##### Dataset records

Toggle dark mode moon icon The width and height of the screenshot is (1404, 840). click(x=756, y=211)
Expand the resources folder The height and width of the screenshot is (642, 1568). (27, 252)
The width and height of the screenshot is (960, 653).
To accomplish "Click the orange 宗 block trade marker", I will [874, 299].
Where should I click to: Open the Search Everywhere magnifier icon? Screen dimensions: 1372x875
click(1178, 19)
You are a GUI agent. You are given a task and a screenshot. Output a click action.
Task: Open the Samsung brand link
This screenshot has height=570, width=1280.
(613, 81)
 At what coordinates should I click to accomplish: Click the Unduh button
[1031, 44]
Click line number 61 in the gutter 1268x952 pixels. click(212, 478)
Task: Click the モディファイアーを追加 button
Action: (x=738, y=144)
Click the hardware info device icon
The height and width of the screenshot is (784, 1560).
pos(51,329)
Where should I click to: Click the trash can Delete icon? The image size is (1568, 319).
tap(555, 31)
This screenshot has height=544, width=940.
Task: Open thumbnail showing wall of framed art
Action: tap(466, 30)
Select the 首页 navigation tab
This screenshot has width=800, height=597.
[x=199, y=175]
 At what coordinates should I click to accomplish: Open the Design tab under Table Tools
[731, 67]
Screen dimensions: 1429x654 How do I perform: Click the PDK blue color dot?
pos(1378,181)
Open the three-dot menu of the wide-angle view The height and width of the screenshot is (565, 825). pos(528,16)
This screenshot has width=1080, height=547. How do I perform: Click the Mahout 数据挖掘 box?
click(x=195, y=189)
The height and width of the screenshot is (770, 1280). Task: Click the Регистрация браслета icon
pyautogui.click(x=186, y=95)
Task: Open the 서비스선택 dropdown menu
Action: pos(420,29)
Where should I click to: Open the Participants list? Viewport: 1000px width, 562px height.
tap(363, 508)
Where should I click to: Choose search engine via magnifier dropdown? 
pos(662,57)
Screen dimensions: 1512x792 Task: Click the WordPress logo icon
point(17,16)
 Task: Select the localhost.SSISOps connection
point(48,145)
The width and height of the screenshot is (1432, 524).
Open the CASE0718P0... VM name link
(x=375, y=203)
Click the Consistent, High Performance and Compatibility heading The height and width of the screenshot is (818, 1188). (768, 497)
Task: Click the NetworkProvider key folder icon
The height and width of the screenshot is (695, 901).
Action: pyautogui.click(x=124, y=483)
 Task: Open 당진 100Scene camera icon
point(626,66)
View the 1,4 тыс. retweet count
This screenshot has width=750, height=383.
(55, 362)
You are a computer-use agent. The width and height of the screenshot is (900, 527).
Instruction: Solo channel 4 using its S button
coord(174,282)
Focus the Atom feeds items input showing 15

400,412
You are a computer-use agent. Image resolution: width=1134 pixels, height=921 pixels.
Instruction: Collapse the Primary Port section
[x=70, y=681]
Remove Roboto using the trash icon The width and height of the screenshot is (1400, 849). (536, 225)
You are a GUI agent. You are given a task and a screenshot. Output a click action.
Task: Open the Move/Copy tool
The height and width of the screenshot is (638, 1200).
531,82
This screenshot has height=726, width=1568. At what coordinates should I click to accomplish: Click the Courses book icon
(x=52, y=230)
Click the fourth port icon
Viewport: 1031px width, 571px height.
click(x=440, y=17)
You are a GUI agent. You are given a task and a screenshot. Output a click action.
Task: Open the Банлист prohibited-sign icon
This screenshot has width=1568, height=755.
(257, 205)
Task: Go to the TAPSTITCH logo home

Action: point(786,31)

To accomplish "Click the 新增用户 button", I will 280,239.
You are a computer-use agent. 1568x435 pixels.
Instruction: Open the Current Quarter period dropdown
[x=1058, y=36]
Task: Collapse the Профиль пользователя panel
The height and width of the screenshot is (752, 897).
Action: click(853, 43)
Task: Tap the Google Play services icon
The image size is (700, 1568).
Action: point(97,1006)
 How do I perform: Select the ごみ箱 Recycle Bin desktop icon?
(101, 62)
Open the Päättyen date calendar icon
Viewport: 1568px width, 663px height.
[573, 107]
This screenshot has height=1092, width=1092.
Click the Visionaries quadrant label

##########

▸ **Given task**:
Convert every line of the items above into a JSON list of strings, one string per line, skipping blank lines.

▸ **Answer to the problem**:
[
  "Toggle dark mode moon icon The width and height of the screenshot is (1404, 840). click(x=756, y=211)",
  "Expand the resources folder The height and width of the screenshot is (642, 1568). (27, 252)",
  "The width and height of the screenshot is (960, 653).",
  "To accomplish \"Click the orange 宗 block trade marker\", I will [874, 299].",
  "Where should I click to: Open the Search Everywhere magnifier icon? Screen dimensions: 1372x875",
  "click(1178, 19)",
  "You are a GUI agent. You are given a task and a screenshot. Output a click action.",
  "Task: Open the Samsung brand link",
  "This screenshot has height=570, width=1280.",
  "(613, 81)",
  " At what coordinates should I click to accomplish: Click the Unduh button",
  "[1031, 44]",
  "Click line number 61 in the gutter 1268x952 pixels. click(212, 478)",
  "Task: Click the モディファイアーを追加 button",
  "Action: (x=738, y=144)",
  "Click the hardware info device icon",
  "The height and width of the screenshot is (784, 1560).",
  "pos(51,329)",
  "Where should I click to: Click the trash can Delete icon? The image size is (1568, 319).",
  "tap(555, 31)",
  "This screenshot has height=544, width=940.",
  "Task: Open thumbnail showing wall of framed art",
  "Action: tap(466, 30)",
  "Select the 首页 navigation tab",
  "This screenshot has width=800, height=597.",
  "[x=199, y=175]",
  " At what coordinates should I click to accomplish: Open the Design tab under Table Tools",
  "[731, 67]",
  "Screen dimensions: 1429x654 How do I perform: Click the PDK blue color dot?",
  "pos(1378,181)",
  "Open the three-dot menu of the wide-angle view The height and width of the screenshot is (565, 825). pos(528,16)",
  "This screenshot has width=1080, height=547. How do I perform: Click the Mahout 数据挖掘 box?",
  "click(x=195, y=189)",
  "The height and width of the screenshot is (770, 1280). Task: Click the Регистрация браслета icon",
  "pyautogui.click(x=186, y=95)",
  "Task: Open the 서비스선택 dropdown menu",
  "Action: pos(420,29)",
  "Where should I click to: Open the Participants list? Viewport: 1000px width, 562px height.",
  "tap(363, 508)",
  "Where should I click to: Choose search engine via magnifier dropdown? ",
  "pos(662,57)",
  "Screen dimensions: 1512x792 Task: Click the WordPress logo icon",
  "point(17,16)",
  " Task: Select the localhost.SSISOps connection",
  "point(48,145)",
  "The width and height of the screenshot is (1432, 524).",
  "Open the CASE0718P0... VM name link",
  "(x=375, y=203)",
  "Click the Consistent, High Performance and Compatibility heading The height and width of the screenshot is (818, 1188). (768, 497)",
  "Task: Click the NetworkProvider key folder icon",
  "The height and width of the screenshot is (695, 901).",
  "Action: pyautogui.click(x=124, y=483)",
  " Task: Open 당진 100Scene camera icon",
  "point(626,66)",
  "View the 1,4 тыс. retweet count",
  "This screenshot has width=750, height=383.",
  "(55, 362)",
  "You are a computer-use agent. The width and height of the screenshot is (900, 527).",
  "Instruction: Solo channel 4 using its S button",
  "coord(174,282)",
  "Focus the Atom feeds items input showing 15",
  "400,412",
  "You are a computer-use agent. Image resolution: width=1134 pixels, height=921 pixels.",
  "Instruction: Collapse the Primary Port section",
  "[x=70, y=681]",
  "Remove Roboto using the trash icon The width and height of the screenshot is (1400, 849). (536, 225)",
  "You are a GUI agent. You are given a task and a screenshot. Output a click action.",
  "Task: Open the Move/Copy tool",
  "The height and width of the screenshot is (638, 1200).",
  "531,82",
  "This screenshot has height=726, width=1568. At what coordinates should I click to accomplish: Click the Courses book icon",
  "(x=52, y=230)",
  "Click the fourth port icon",
  "Viewport: 1031px width, 571px height.",
  "click(x=440, y=17)",
  "You are a GUI agent. You are given a task and a screenshot. Output a click action.",
  "Task: Open the Банлист prohibited-sign icon",
  "This screenshot has width=1568, height=755.",
  "(257, 205)",
  "Task: Go to the TAPSTITCH logo home",
  "Action: point(786,31)",
  "To accomplish \"Click the 新增用户 button\", I will 280,239.",
  "You are a computer-use agent. 1568x435 pixels.",
  "Instruction: Open the Current Quarter period dropdown",
  "[x=1058, y=36]",
  "Task: Collapse the Профиль пользователя panel",
  "The height and width of the screenshot is (752, 897).",
  "Action: click(853, 43)",
  "Task: Tap the Google Play services icon",
  "The image size is (700, 1568).",
  "Action: point(97,1006)",
  " How do I perform: Select the ごみ箱 Recycle Bin desktop icon?",
  "(101, 62)",
  "Open the Päättyen date calendar icon",
  "Viewport: 1568px width, 663px height.",
  "[573, 107]",
  "This screenshot has height=1092, width=1092.",
  "Click the Visionaries quadrant label"
]